Beyond Vibe Coding
The daily loop that turns AI-assisted development into AI-native operations
Everybody is talking about vibe coding - just describe what you want, let the AI build it, iterate by feel. And it works. For prototypes, for greenfield features, for the first version of something.
But vibe coding stops at the end of the chat session. The AI doesn’t remember what it built yesterday. It doesn’t know whether the thing it shipped last week actually worked. It can’t improve a process it has no memory of running.

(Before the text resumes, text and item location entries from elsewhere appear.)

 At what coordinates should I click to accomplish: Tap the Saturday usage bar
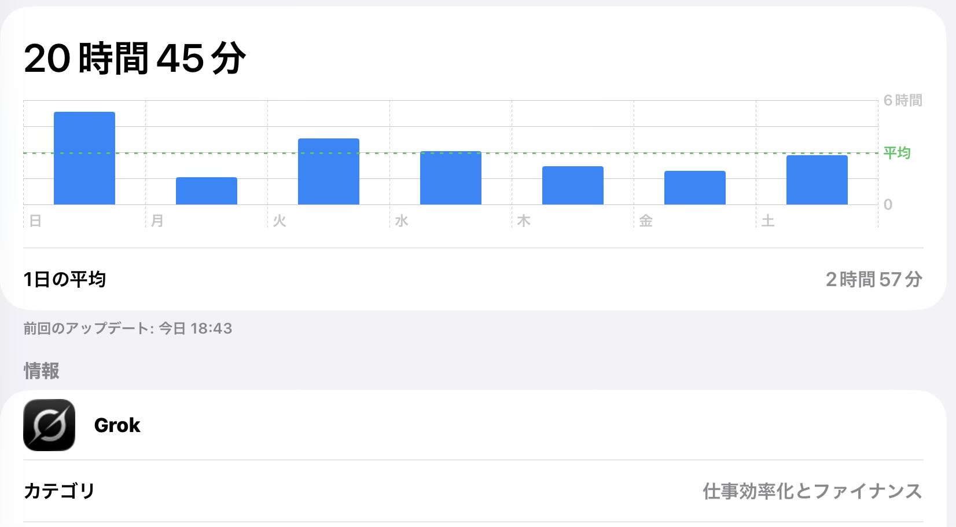[817, 180]
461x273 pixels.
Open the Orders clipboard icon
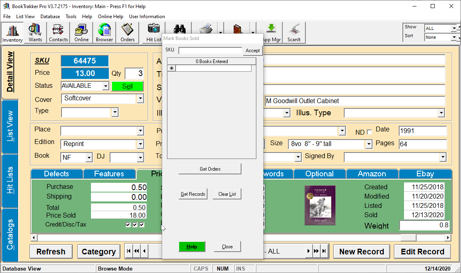[127, 33]
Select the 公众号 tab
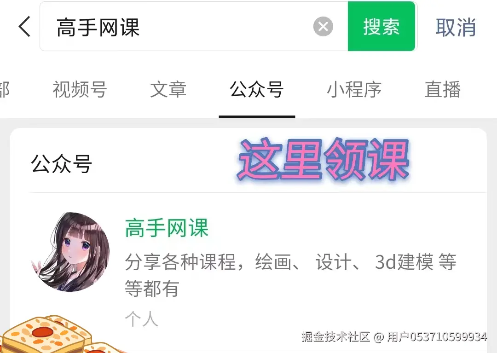Screen dimensions: 497x353 pyautogui.click(x=256, y=89)
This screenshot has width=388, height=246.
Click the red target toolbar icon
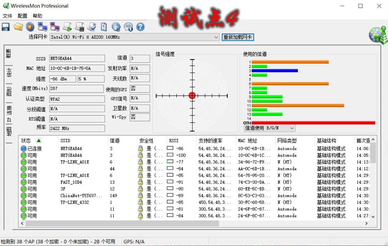pyautogui.click(x=30, y=27)
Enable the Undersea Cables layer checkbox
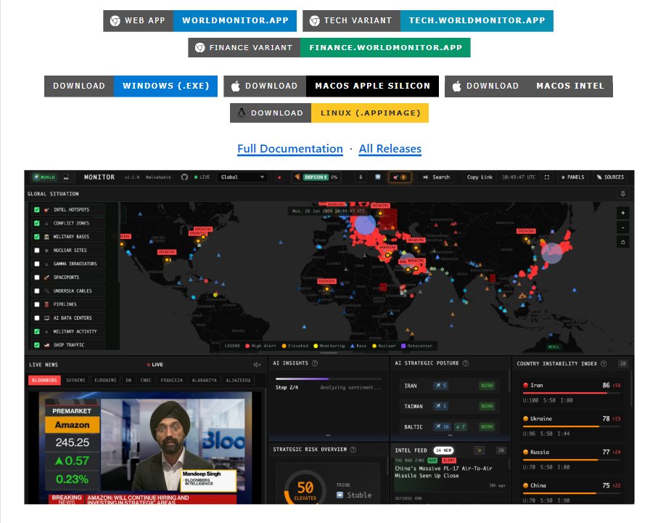 37,291
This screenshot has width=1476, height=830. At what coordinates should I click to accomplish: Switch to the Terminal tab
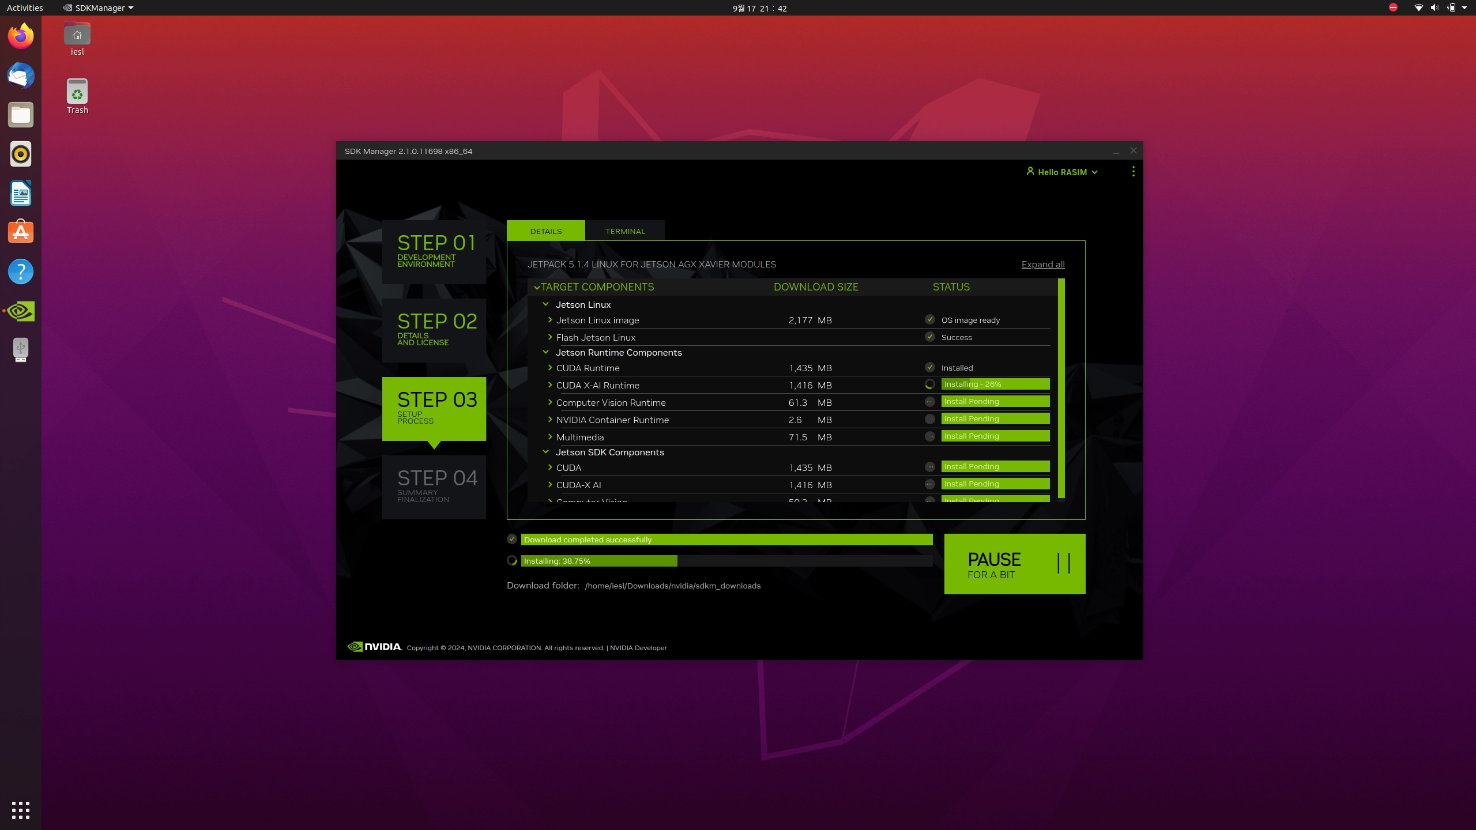click(625, 231)
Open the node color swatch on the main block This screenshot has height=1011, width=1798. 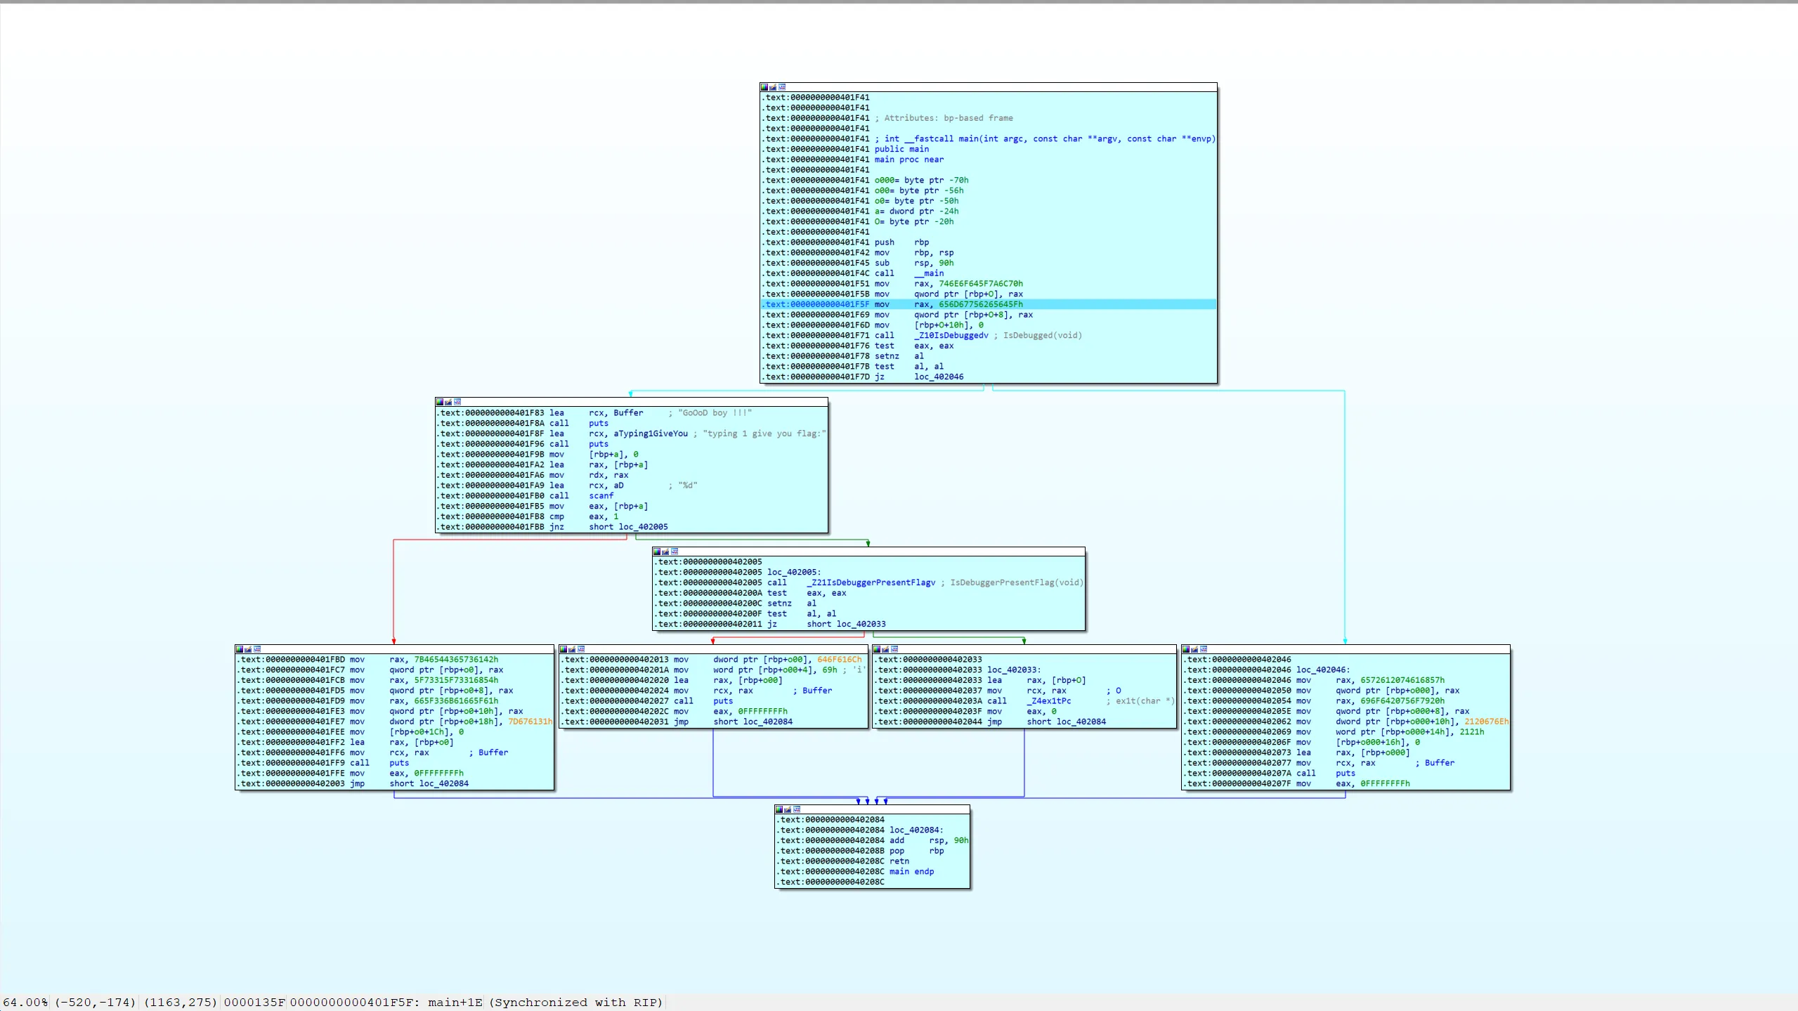pyautogui.click(x=764, y=87)
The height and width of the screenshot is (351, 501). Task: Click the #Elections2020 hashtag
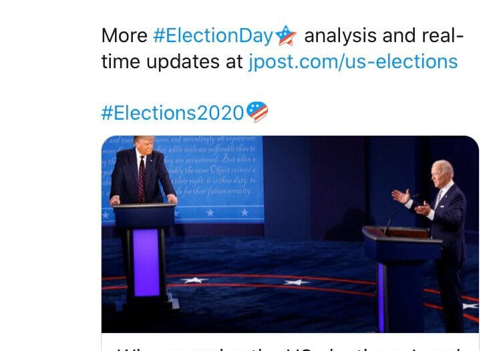pos(172,113)
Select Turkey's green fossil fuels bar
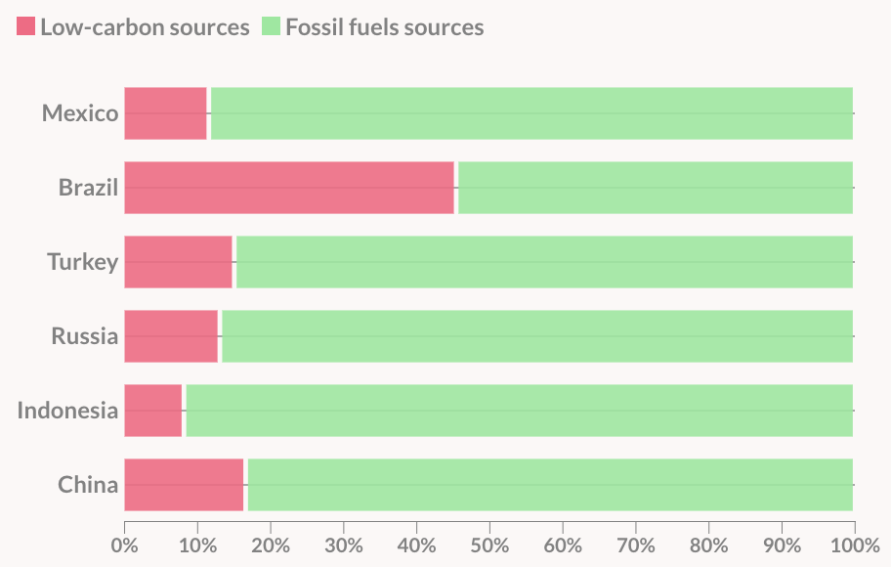891x567 pixels. (544, 262)
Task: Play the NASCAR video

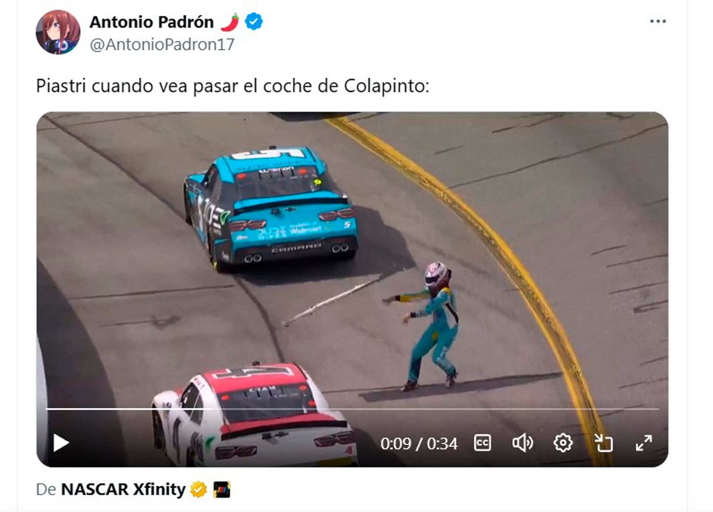Action: (61, 443)
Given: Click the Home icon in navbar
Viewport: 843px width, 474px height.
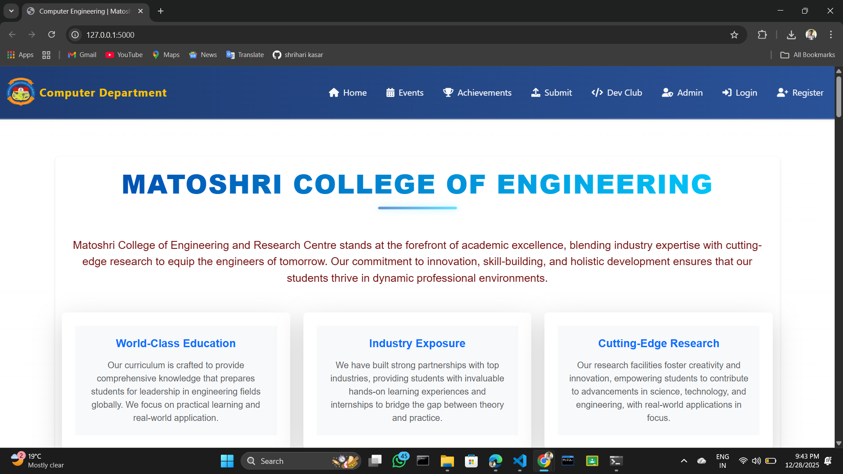Looking at the screenshot, I should [334, 93].
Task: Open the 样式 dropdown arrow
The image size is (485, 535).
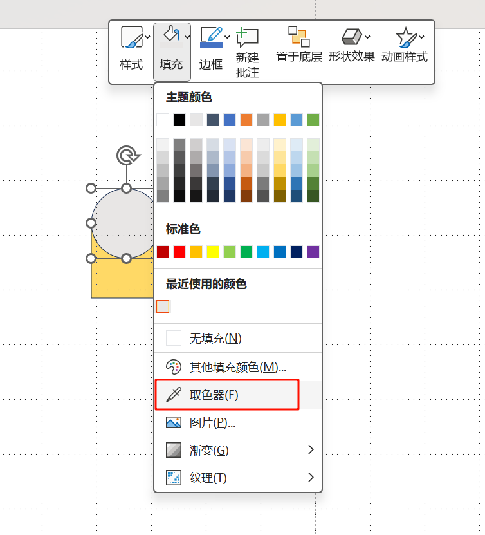Action: (148, 37)
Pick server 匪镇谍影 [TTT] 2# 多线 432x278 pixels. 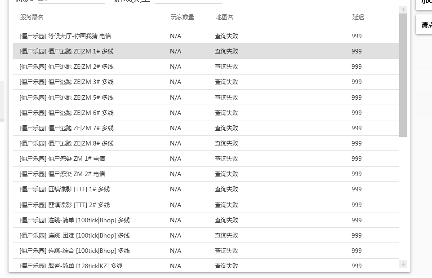pos(65,205)
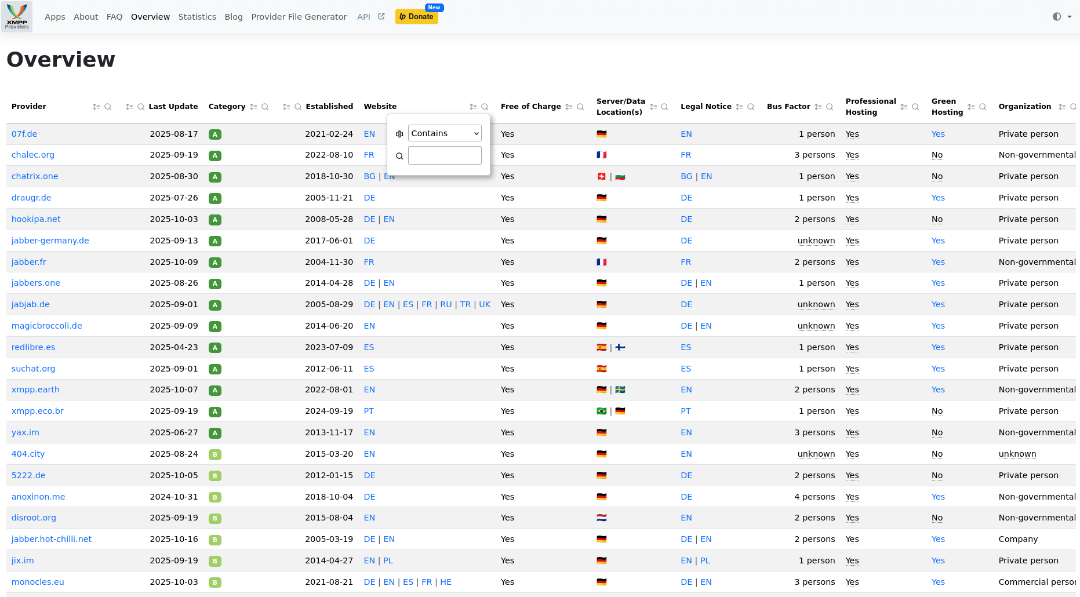The height and width of the screenshot is (597, 1080).
Task: Open the Statistics page
Action: pos(197,17)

I’ve been working with what I think comes next. In February I wrote about my AI-native development process - the operating loop, the planning docs, continuity as an engineering artifact. I described a daily report command as “the studio’s heartbeat.” That was one month ago. A lot has changed since.
What it’s become - across four of my products, refined every single day for a month - is a self-improving daily operating system run by an amnesiac operator. The agentic system runs the full diagnostic, produces the analysis, and then I ask it to improve the system it just operated within. Every morning. The process gets better every day. Not in theory. In commits.
I want to describe what this thing actually is now, because I think it might be more important than any of the products it operates on. Or maybe I’m just excited.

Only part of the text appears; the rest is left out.